## Material provided
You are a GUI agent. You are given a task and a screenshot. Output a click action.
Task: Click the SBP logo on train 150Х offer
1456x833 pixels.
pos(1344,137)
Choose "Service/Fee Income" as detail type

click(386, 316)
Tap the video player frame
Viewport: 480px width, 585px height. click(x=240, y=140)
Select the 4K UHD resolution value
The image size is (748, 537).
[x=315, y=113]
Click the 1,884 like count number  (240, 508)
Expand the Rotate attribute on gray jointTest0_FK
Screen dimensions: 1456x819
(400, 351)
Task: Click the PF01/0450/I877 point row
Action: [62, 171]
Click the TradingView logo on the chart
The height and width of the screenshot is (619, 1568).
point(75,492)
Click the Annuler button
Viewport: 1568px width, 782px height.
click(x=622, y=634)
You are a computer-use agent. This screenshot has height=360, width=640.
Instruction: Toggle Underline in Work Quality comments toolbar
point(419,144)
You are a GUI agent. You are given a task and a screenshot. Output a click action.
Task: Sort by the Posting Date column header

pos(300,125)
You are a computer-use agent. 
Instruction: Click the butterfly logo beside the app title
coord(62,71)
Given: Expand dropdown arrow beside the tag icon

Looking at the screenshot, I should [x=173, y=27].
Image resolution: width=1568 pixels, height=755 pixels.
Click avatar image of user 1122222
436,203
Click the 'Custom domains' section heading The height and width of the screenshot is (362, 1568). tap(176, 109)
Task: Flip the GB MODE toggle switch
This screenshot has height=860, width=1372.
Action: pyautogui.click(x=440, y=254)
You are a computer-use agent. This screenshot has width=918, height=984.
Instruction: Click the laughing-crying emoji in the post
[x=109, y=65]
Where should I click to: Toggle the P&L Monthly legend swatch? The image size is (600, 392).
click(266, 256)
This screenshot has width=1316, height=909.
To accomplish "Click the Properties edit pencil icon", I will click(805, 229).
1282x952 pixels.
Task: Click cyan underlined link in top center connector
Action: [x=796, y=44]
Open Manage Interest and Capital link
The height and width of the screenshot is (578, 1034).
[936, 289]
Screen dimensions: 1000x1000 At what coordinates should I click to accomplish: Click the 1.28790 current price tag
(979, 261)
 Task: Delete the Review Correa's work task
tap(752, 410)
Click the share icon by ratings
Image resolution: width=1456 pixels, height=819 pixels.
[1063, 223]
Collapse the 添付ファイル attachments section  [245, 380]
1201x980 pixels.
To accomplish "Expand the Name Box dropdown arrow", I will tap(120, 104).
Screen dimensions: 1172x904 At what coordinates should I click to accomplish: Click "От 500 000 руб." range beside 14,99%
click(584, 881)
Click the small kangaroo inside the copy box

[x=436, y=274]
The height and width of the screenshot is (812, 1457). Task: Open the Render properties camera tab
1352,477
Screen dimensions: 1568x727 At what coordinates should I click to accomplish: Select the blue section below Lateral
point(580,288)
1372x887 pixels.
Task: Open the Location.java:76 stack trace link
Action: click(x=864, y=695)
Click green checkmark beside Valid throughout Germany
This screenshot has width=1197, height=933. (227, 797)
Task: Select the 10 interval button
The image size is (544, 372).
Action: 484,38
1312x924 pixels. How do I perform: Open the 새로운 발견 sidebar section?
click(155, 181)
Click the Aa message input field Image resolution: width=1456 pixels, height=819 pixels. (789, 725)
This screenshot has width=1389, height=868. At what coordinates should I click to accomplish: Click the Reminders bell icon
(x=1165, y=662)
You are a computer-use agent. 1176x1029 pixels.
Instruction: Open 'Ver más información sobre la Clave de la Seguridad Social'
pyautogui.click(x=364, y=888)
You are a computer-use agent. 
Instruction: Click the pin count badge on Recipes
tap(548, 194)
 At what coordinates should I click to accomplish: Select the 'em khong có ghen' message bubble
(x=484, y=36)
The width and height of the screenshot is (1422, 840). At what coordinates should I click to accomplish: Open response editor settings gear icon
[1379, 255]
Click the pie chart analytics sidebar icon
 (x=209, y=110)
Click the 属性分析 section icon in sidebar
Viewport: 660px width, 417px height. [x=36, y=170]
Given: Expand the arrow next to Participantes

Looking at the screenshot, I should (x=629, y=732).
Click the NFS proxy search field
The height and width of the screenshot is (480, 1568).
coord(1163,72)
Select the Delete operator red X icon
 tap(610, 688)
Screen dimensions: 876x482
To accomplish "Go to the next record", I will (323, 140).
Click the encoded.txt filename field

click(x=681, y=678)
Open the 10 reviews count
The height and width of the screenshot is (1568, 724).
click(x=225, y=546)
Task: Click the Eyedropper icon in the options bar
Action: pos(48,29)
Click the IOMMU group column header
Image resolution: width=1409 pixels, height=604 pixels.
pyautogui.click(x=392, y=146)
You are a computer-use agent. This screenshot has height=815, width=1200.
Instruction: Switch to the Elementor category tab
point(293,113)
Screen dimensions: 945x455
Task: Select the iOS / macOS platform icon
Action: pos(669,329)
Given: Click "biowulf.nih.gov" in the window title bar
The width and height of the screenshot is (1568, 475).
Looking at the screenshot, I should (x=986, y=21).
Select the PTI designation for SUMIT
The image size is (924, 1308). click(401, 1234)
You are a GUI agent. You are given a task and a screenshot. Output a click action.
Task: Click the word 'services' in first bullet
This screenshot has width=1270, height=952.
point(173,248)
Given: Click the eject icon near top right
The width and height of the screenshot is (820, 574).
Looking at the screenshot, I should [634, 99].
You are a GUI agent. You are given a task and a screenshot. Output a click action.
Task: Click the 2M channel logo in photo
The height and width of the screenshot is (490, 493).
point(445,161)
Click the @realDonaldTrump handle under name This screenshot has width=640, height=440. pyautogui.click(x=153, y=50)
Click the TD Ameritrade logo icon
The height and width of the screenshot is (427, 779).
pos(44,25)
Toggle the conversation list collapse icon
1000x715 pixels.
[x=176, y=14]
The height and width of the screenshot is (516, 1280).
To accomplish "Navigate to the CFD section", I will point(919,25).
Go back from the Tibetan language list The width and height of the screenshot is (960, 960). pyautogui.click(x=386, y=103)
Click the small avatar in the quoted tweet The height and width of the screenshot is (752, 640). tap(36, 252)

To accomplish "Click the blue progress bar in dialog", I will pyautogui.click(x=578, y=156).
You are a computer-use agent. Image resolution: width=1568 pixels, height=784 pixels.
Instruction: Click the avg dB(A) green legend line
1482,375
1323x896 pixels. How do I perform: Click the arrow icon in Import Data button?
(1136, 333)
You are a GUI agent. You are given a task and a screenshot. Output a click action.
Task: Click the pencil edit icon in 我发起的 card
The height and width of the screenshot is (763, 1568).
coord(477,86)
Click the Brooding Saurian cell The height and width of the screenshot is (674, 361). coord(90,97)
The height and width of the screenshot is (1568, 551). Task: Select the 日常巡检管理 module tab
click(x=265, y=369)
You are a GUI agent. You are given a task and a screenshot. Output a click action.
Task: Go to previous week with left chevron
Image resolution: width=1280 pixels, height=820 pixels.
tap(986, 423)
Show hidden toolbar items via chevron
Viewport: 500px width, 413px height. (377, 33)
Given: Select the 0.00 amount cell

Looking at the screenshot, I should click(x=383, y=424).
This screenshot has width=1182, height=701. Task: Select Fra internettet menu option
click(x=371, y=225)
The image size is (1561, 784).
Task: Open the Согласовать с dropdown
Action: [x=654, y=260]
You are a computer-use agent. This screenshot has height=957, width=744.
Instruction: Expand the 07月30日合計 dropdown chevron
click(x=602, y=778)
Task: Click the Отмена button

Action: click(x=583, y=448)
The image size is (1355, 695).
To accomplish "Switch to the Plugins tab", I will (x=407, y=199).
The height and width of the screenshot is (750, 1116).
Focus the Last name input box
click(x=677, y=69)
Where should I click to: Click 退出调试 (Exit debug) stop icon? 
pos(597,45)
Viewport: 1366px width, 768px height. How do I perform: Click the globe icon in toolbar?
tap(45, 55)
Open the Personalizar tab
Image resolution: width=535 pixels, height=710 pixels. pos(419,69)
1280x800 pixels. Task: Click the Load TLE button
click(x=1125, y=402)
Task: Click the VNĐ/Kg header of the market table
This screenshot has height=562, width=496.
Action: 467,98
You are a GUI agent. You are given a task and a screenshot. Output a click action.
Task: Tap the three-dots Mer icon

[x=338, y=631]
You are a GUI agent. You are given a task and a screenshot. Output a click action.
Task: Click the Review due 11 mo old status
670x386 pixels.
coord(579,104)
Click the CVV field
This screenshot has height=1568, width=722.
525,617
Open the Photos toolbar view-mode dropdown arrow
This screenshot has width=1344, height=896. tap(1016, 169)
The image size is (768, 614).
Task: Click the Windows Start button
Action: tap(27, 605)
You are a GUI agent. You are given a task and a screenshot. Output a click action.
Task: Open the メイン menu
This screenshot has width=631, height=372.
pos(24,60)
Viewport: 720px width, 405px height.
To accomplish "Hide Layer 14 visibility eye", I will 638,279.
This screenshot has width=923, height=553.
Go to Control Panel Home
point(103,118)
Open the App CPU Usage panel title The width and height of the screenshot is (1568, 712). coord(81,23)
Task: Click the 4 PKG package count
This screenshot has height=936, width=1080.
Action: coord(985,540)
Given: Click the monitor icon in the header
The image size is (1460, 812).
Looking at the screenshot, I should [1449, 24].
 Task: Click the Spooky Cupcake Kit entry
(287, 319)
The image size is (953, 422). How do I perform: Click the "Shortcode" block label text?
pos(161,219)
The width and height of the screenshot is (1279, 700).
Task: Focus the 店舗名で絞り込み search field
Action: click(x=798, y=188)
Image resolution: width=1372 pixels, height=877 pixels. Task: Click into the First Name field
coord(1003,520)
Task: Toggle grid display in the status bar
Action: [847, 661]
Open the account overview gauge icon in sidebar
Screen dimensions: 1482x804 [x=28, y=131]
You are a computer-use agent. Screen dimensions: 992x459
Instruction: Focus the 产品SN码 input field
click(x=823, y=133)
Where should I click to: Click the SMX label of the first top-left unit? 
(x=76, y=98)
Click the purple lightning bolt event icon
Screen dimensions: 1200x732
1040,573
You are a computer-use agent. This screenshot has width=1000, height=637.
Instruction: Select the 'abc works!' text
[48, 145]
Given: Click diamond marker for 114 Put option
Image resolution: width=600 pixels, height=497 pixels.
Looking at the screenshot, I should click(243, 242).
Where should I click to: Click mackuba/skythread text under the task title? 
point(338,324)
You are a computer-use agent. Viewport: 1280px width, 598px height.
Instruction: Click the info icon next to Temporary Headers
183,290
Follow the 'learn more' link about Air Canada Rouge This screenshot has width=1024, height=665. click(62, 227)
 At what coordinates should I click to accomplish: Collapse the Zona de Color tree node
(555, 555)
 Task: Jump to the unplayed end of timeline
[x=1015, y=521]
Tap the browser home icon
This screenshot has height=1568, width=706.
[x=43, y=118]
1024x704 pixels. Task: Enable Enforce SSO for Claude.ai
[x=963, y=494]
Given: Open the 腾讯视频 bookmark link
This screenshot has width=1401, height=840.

## What you need to do
Reproduce the lines of the records verbatim, starting at the line that contains "Click the encoded.txt filename field" and ending at the line that contains "(1136, 333)".

## Task answer
Click the encoded.txt filename field

click(x=681, y=678)
Open the 10 reviews count
The height and width of the screenshot is (1568, 724).
click(x=225, y=546)
Task: Click the Eyedropper icon in the options bar
Action: pos(48,29)
Click the IOMMU group column header
Image resolution: width=1409 pixels, height=604 pixels.
pyautogui.click(x=392, y=146)
You are a computer-use agent. This screenshot has height=815, width=1200.
Instruction: Switch to the Elementor category tab
point(293,113)
Screen dimensions: 945x455
Task: Select the iOS / macOS platform icon
Action: pos(669,329)
Given: Click "biowulf.nih.gov" in the window title bar
The width and height of the screenshot is (1568, 475).
Looking at the screenshot, I should (x=986, y=21).
Select the PTI designation for SUMIT
The image size is (924, 1308). click(401, 1234)
You are a GUI agent. You are given a task and a screenshot. Output a click action.
Task: Click the word 'services' in first bullet
This screenshot has width=1270, height=952.
point(173,248)
Given: Click the eject icon near top right
The width and height of the screenshot is (820, 574).
Looking at the screenshot, I should [634, 99].
You are a GUI agent. You are given a task and a screenshot. Output a click action.
Task: Click the 2M channel logo in photo
The height and width of the screenshot is (490, 493).
point(445,161)
Click the @realDonaldTrump handle under name This screenshot has width=640, height=440. pyautogui.click(x=153, y=50)
Click the TD Ameritrade logo icon
The height and width of the screenshot is (427, 779).
pos(44,25)
Toggle the conversation list collapse icon
1000x715 pixels.
[x=176, y=14]
The height and width of the screenshot is (516, 1280).
To accomplish "Navigate to the CFD section", I will point(919,25).
Go back from the Tibetan language list The width and height of the screenshot is (960, 960). pyautogui.click(x=386, y=103)
Click the small avatar in the quoted tweet The height and width of the screenshot is (752, 640). tap(36, 252)

To accomplish "Click the blue progress bar in dialog", I will pyautogui.click(x=578, y=156).
You are a computer-use agent. Image resolution: width=1568 pixels, height=784 pixels.
Instruction: Click the avg dB(A) green legend line
1482,375
1323x896 pixels. How do I perform: Click the arrow icon in Import Data button?
(1136, 333)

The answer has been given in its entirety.